No discurso oficial, o secretário de Política Econômica do Ministério da Economia, Adolfo Sachsida, garante que a inflação é passageira, irá arrefecer e ficará dentro da meta. Nas entrelinhas, ele condiciona esse resultado a questões que fogem do controle do governo, como alta da Selic e o avanço das pautas econômicas no Congresso. “As privatizações e abertura econômica estimulam a concorrência e reduzem preços ao consumidor”. Segundo ele, mesmo que aumente a arrecadação, inflação “sempre atrapalha”.

O secretário está certo. Primeiro porque, uma vez desperto, o dragão tende a sair do controle. Segundo, porque na avaliação do IBGE, instituto que mede o IPCA, a alta vem dos custos de produção. “Não dá para falar em inflação de demanda. Ainda temos um contexto de desemprego alto e renda comprimida”, afirmou Pedro Kislanov, responsável pelo estudo que calcula o índice. Ou seja, não é o brasileiro que está gastando mais. As razões para a alta dos preços são duas: aumento da demanda externa e maior custo da energia, provocado pela falta de chuvas. Com os reservatórios das hidrelétricas em níveis preocupantes, o governo precisou recorrer a termoelétricas, em alguns casos sem licitação, e acionou a bandeira vermelha, elevando a conta de luz. A falta de chuvas também impacta no preço dos alimentos, já que a seca resulta em quebras de safras na lavoura e encarece a produção de proteína animal. Nos últimos 12 meses, o preço da carne para o consumidor final já avançou 38%.

ALTA NAS GÔNDOLAS: Em 12 meses, o preço da carne já avançou 38% e pressina o bolso do brasileiro. (Crédito:Eduardo Matysiak)

Para as empresas, a alta dos custos de energia preocupa, já que não há espaço para repasse ao consumidor. Étore Sanches, economista-chefe da Ativa Investimentos, afirmou que, dependendo da área, a conta de luz pode chegar a 30% da composição final do produto na gôndola.

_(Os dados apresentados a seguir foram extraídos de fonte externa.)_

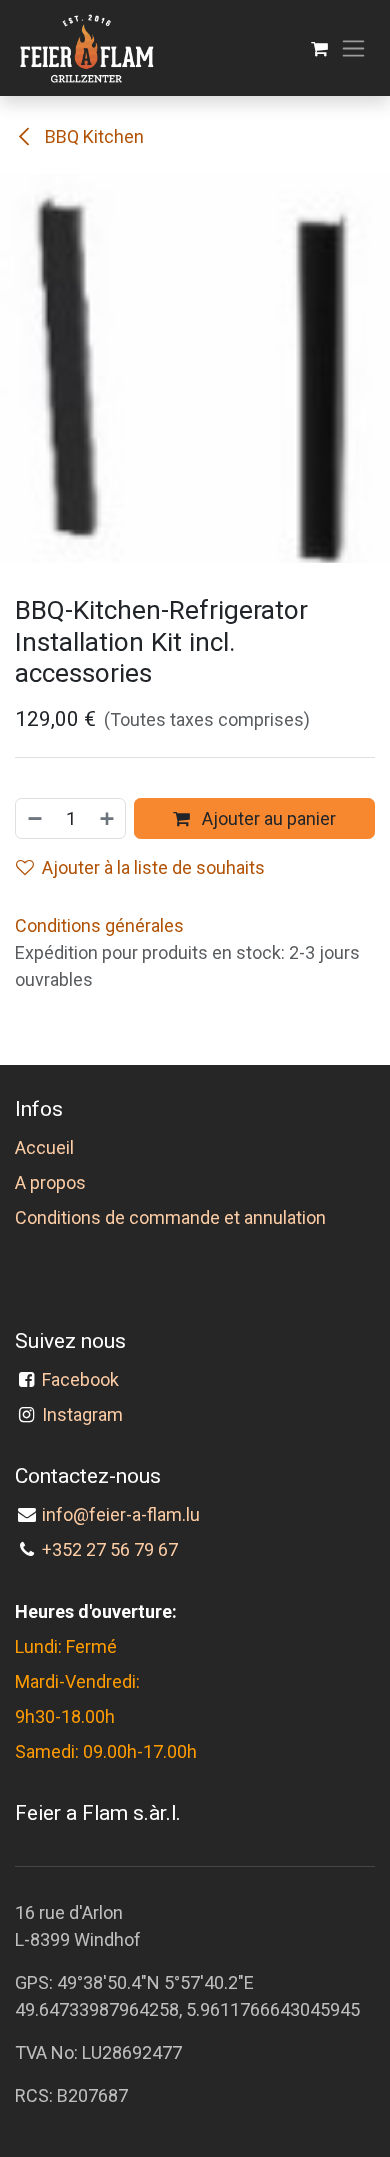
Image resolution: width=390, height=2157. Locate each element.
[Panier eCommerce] (319, 48)
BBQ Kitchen (92, 136)
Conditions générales (99, 925)
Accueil (44, 1147)
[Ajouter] (108, 818)
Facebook (84, 1379)
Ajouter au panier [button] (267, 818)
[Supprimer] (34, 818)
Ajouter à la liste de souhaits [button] (153, 867)
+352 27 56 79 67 (110, 1549)
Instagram (82, 1414)
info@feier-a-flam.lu (121, 1514)
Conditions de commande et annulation (170, 1217)
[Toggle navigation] (353, 48)
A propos (50, 1182)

INVESTIMENTOS Na segunda-feira (7), o Operador Nacional do Sistema Elétrico (ONS) enviou para a Agência Nacional de Águas (ANA) uma nota informando que oito reservatórios do sistema interligado podem entrar em colapso até novembro devido à seca. O governo federal informou que irá rever contratos de térmicas para reativar as que estavam paradas ou demandam pequenas obras. Para Rui Chammas, CEO da Isa Cteep, maior grupo privado em transmissão de energia, ainda que o País possua um sistema integrado de distribuição muito robusto, “o cenário de seca é procupante”. Uma solução adequada depende dos grandes investimentos que estão a caminho no setor elétrico, estimados em R$ 100 bilhões entre 2020 e 2030. “Eles vão garantir ao País ter mais segurança energética nos próximos anos”, disse.

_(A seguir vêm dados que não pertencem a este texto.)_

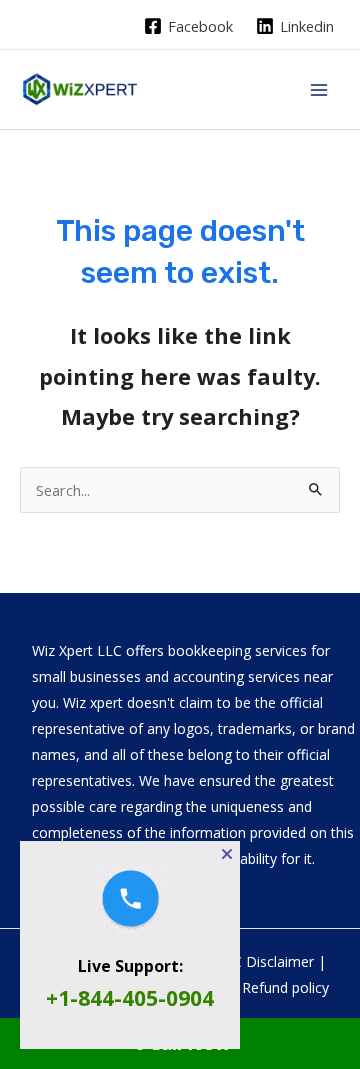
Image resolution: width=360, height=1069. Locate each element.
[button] (227, 854)
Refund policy (285, 987)
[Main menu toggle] (319, 90)
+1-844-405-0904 (130, 998)
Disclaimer (280, 961)
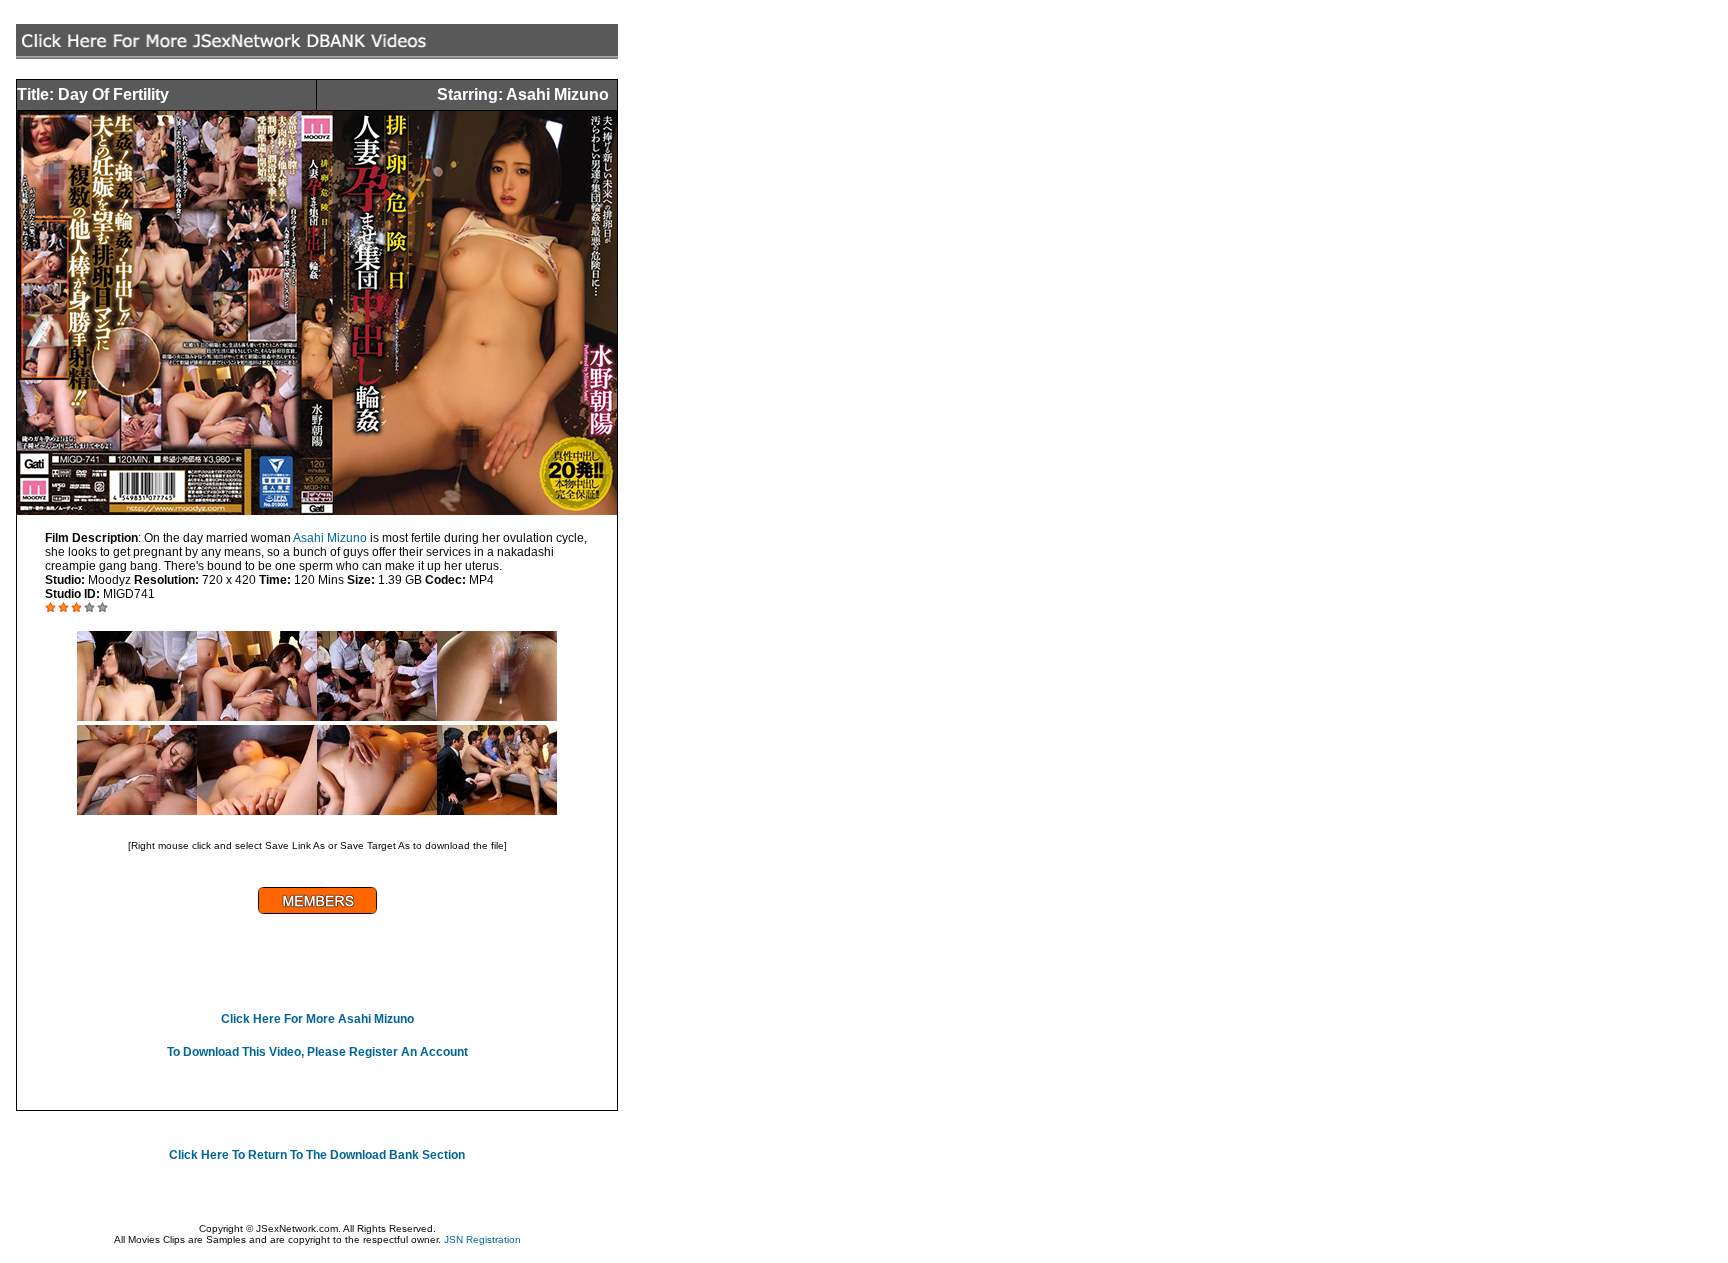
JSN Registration (482, 1239)
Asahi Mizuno (330, 538)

No Legislativo, planos de médio e longo prazo também existem, e alguns deles podem mais atrapalhar que ajudar. O Projeto de Lei 5829/2019, por exemplo, dá benefícios para quem gerar energia solar ou eólica, mas eleva a tributação nas hidrelétricas. Há ainda a discussão sobre a privatização da Eletrobras. Com vencimento do texto em 22 de junho, o tempo urge. Em entrevista recente, o secretário de privatizações do governo federal, Diogo Mac Cord, afirmou querer que a privatização avance porque com isso seria possível reduzir tarifas e evitar problemas de abastecimento e risco de apagão.

Deixar a população no escuro e sem comida é um risco elevado para um governo com interesse em um segundo mandato. Para o economista Luiz Carlos Hoffmann, a conta de luz e os preços dos combustíveis e da carne são fatores que podem fazer a população cobrar o governo. Para ele, apenas uma intervenção nos preços poderia fazer a meta de inflação ser mantida. “Acho uma escolha perigosa porque uma hora esse preço represado vai ser cobrado. Seja para o consumidor, acionistas ou o próprio governo”, disse. Mais otmista, André Braz, coordenador de índices de preços da Fundação Getulio Vargas (FGV) prevê desaceleração do IPCA nos próximos meses. “Nossa exposição a uma inflação forte tende a diminuir. Podemos ter um IPCA de 6,3%”, afirmou.